# homemade cigarminder



## jeffjt (Mar 22, 2006)

i saw the "cigarminder" at cbid and CI for about $8 and it looked to me like one of my wife's hair clips attached to a clip for a bag of chips.

so i took a hair clip and used Liquid Nails (TM) to attach it to a small clamp, and now i have an ugly, cheap ($1) version just in time for golf league.


----------



## RenoB (Oct 12, 2005)

Nice job! A friend made one for me last year, very similar. Now the trick will be not to forget it on the cart when you leave  That's how I lost that one, bought a coupla cigarminders this season - plan to keep it on the bag at all times.


----------



## Mbraud4 (Feb 17, 2006)

Wow that seems like it shall do the job, nice idea bro!


----------



## SUOrangeGuy (Feb 22, 2006)

It looks great! I hope the clips won't separate. I'd hate for you to ruin an expensive smoke because the glue got hot in sun. Is there a safer way to attach the two?


----------



## xxwaldoxx (Apr 2, 2006)

Great job.

The ones ive seen always made me think "now what would i do with that, i dont golf"

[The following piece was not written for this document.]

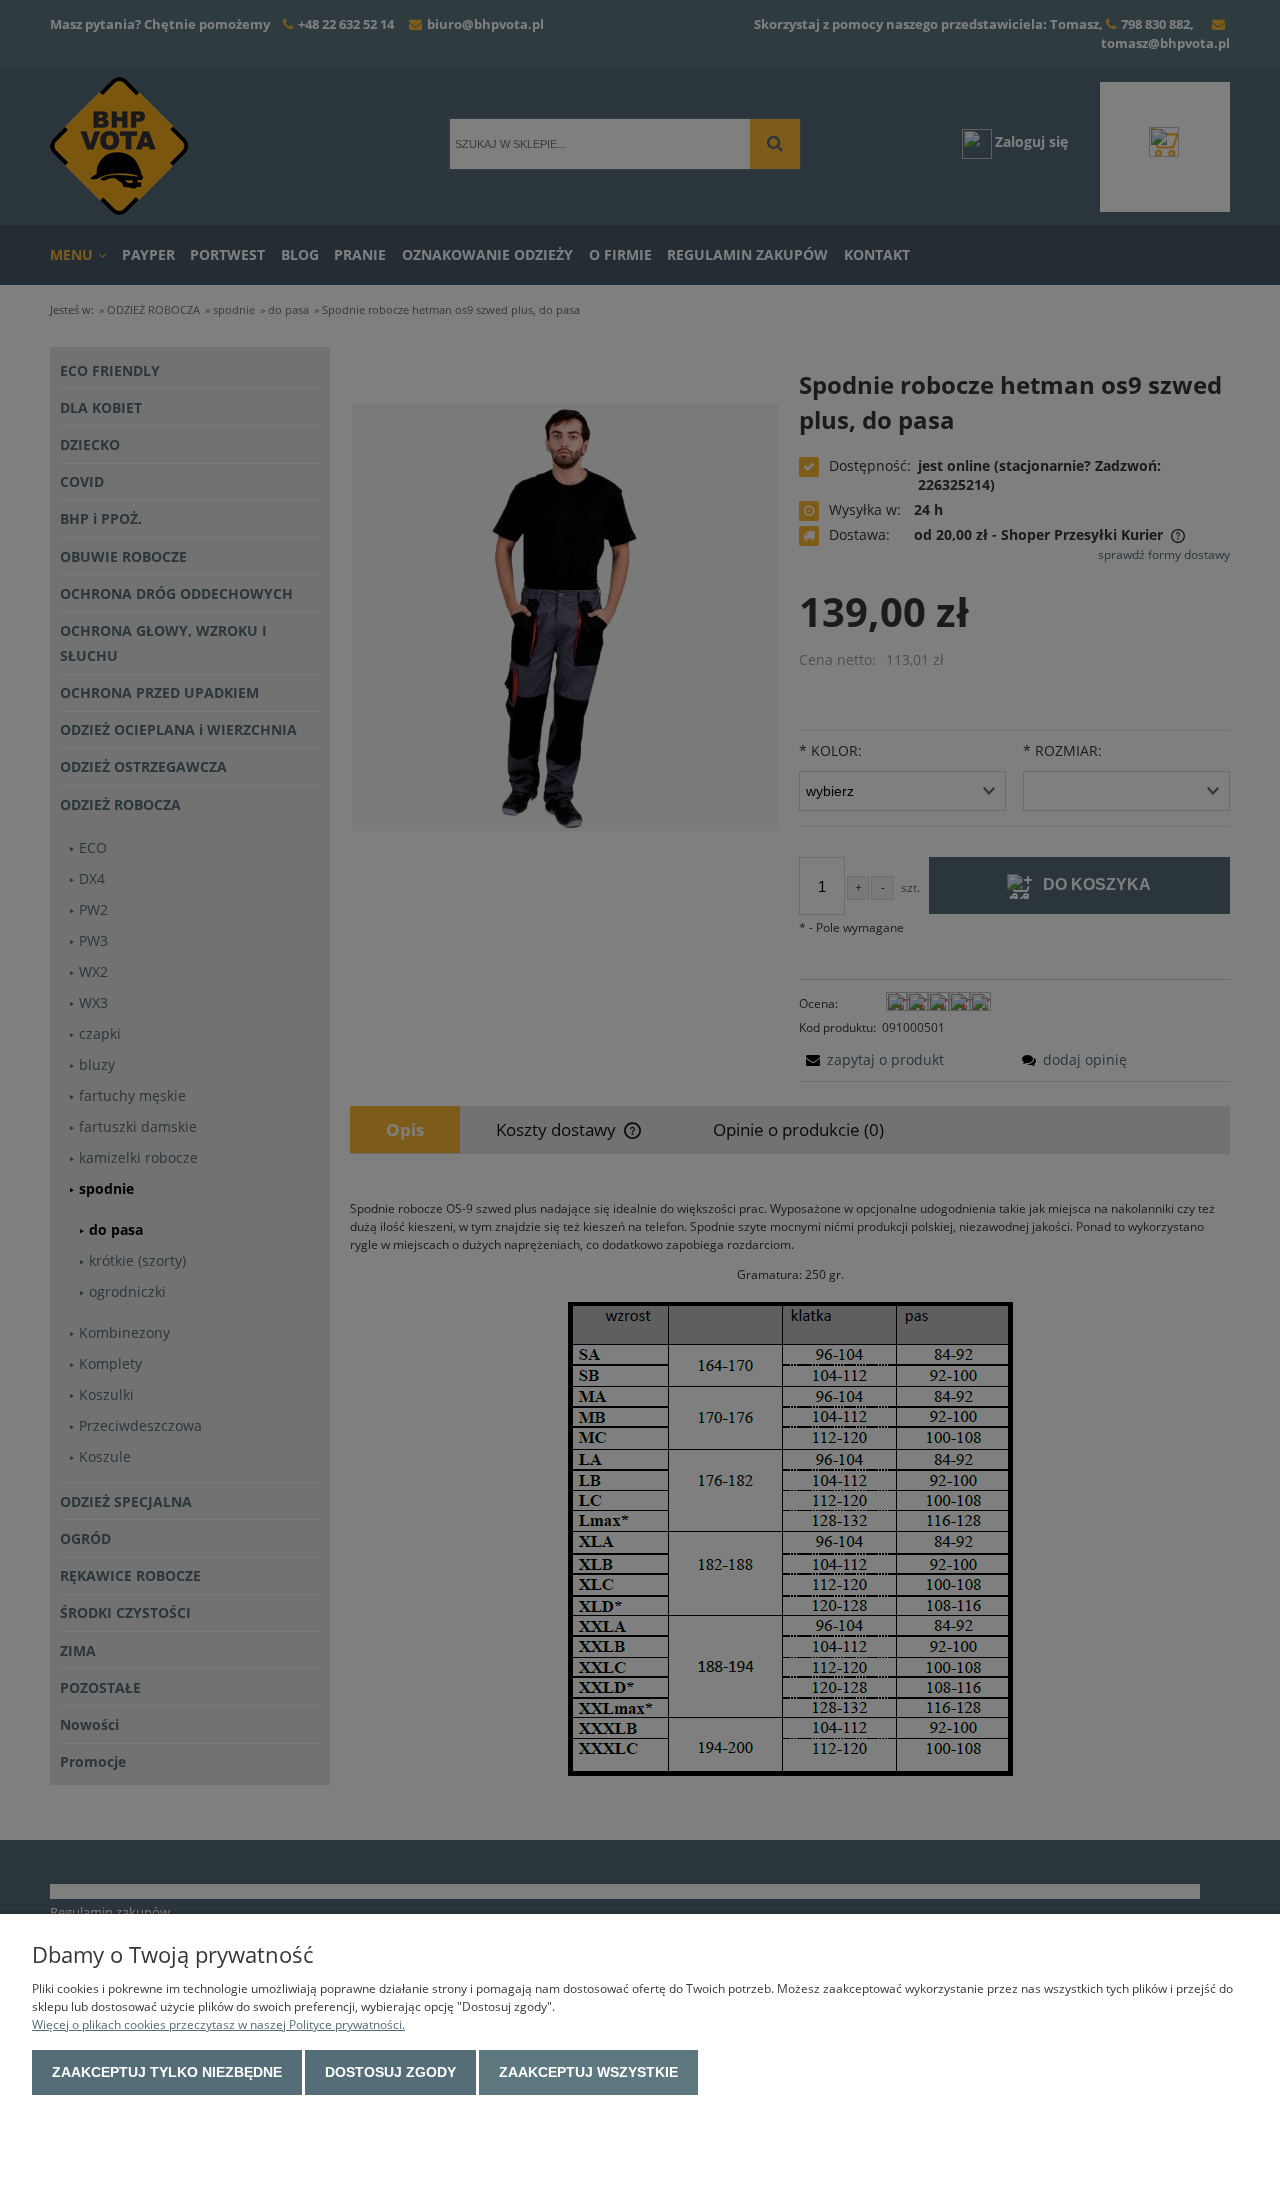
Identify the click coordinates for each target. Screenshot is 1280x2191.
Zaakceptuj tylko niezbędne (167, 2072)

Yours on the other hand is more my type. Perfect for just about anything.

Mowin the lawn, clamp it onto the mower
Working on the car, clamp it on the car

Now if you could only get a suction cup on the other side it would be absolutely perfect


----------



## Kennmon (Mar 29, 2006)

SUOrangeGuy said:


> It looks great! I hope the clips won't separate. I'd hate for you to ruin an expensive smoke because the glue got hot in sun. Is there a safer way to attach the two?


im pretty sure liquid nails is a type of epoxy.

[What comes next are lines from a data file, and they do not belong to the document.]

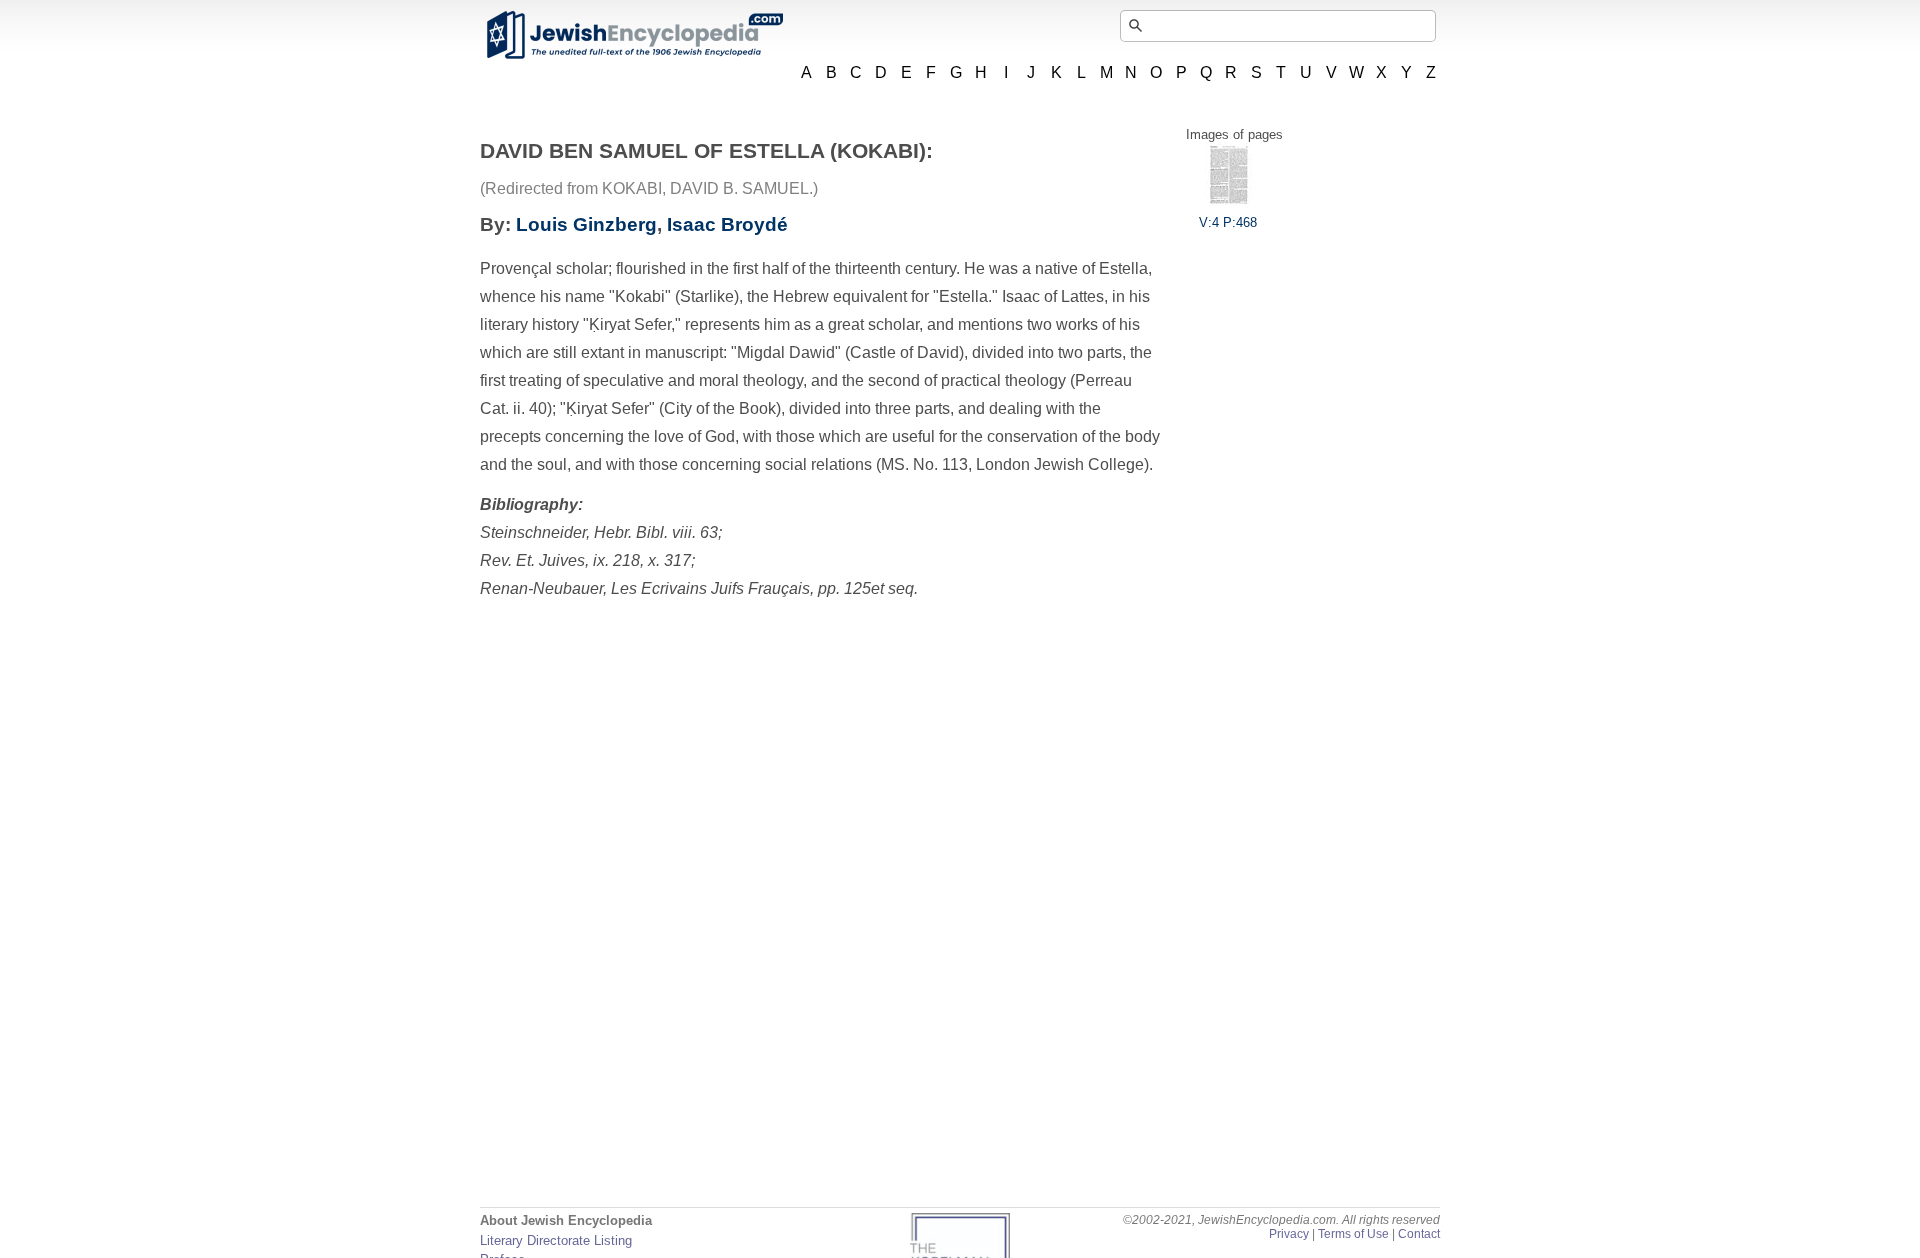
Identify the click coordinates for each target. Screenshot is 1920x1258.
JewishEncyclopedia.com (634, 35)
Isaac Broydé (727, 224)
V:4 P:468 (1228, 222)
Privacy (1289, 1234)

the 5 minute/2 chamber epoxies that you see at home depot are very strong, and wont come undone due to the sun etc.


----------



## CrazyFool (Oct 2, 2005)

nice work Macgyver :w looks pretty slick, should do the trick fine. actually th real Minder's clip is a little to tight around the cigar (at least bigger robbies etc) yours looks like it solved that lil problem

cheers :al


----------



## PuroBrat (Sep 8, 2005)

xxwaldoxx said:


> Great job.
> 
> The ones ive seen always made me think "now what would i do with that, i dont golf"
> 
> ...


Looks like a can do to me, even a magnet as well


----------



## jeffjt (Mar 22, 2006)

thanks for all the compliments...

that liquid nails stuff holds pretty strong, but i won't know for sure how it will hold up until i get it on the golf bag and out on the course...i'll post back about it after i use it for a while.


----------



## nickhager_99 (Jan 22, 2006)

Nice job. Ive been meaning to make one and now ive got something to go off of. Thanks


----------



## Sir Tony (Dec 18, 2005)

You are quite the handyman there, very nice!


----------



## Shaggy17sc (Mar 10, 2005)

And my wife calls ME a *******...


J/K. it looks like it would do the job great.


----------



## dayplanner (Dec 11, 1997)

...............The mother of invention


----------



## King James (Dec 18, 2005)

thats a great idea! i might have to make one w/ golf season peaking out from around the corner now


----------